▶ [DATASET ROWS]
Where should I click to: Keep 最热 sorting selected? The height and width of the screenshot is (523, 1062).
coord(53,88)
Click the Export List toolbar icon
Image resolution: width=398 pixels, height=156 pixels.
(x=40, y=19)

▶ [INSTRUCTION] Turn the data above into a numbered list with one item per line, leaving out any blank lines.

▶ [RESPONSE TO THIS TASK]
1. Where should I click to: Keep 最热 sorting selected? The height and width of the screenshot is (523, 1062).
2. coord(53,88)
3. Click the Export List toolbar icon
4. Image resolution: width=398 pixels, height=156 pixels.
5. (x=40, y=19)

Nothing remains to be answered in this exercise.